L’image montrée par les médias bourgeois est tout à l’inverse. On insiste sur tous les points négatifs qui font mal paraître les manifestantEs. Par exemple, on parle à satiété de ce commerce de matelas attaqué. On montre aussi cette voiture attaquée. L’aspect inorganisé de la manifestation, pourtant provoqué par la police, est aussi mis en évidence. Tactiquement, des militantEs ou des gens sympathiques parmi la population pourraient amener des critiques sur cela. Par contre, la bourgeoisie, par le biais de ses médias-poubelles, en vient à présenter cela comme relevant d’un mauvais choix stratégique des organisateurs et organisatrices, ce qui invaliderait la tenue de la manif dans son ensemble.

Le fond de la question est qu’il y a de la brutalité policière. L’assassinat de Fredy Villanueva, qu’est-ce donc? Le profilage social et ethnique, ça existe. La manifestation, stratégiquement, a sa raison d’être. La remettre en question, sur la base d’éléments tactiques, revient à faire le jeu de l’ennemi de classe, à répandre son point de vue parmi nos rangs.

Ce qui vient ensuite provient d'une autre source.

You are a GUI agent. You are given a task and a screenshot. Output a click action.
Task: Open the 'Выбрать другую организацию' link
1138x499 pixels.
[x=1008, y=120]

Parmi celles et ceux qui font des critiques sur nos choix tactiques, il y en a beaucoup qui ont encore des illusions sur le rôle de la police dans une société de classe. Ils et elles peuvent penser qu’une police plus démocratique qui n’utiliserait jamais la brutalité policière est quelque chose de possible sous le capitalisme. La police est justement là pour protéger les privilèges de la classe dominante ainsi qu’un certain statu quo qui contente pour le moment une partie importante de la population.

Cela dit, avec l’exacerbation des contradictions du capitalisme qui commence à se manifester avec la crise actuelle, on va en voir de plus en plus de travailleurs et travailleuses en chômage qui vont contester. On va en voir des travailleurs et travailleuses qui vont résister aux coupures des capitalistes. On va en voir du monde qui va contester en masse. La police va encore réprimer. Elle sera peut-être même plus brutale qu’elle ne l’est aujourd’hui. Dans ce contexte où la contestation va se généraliser, les médias-mensonges ne pourront pas trouver le même accueil parmi le même éventail de la population.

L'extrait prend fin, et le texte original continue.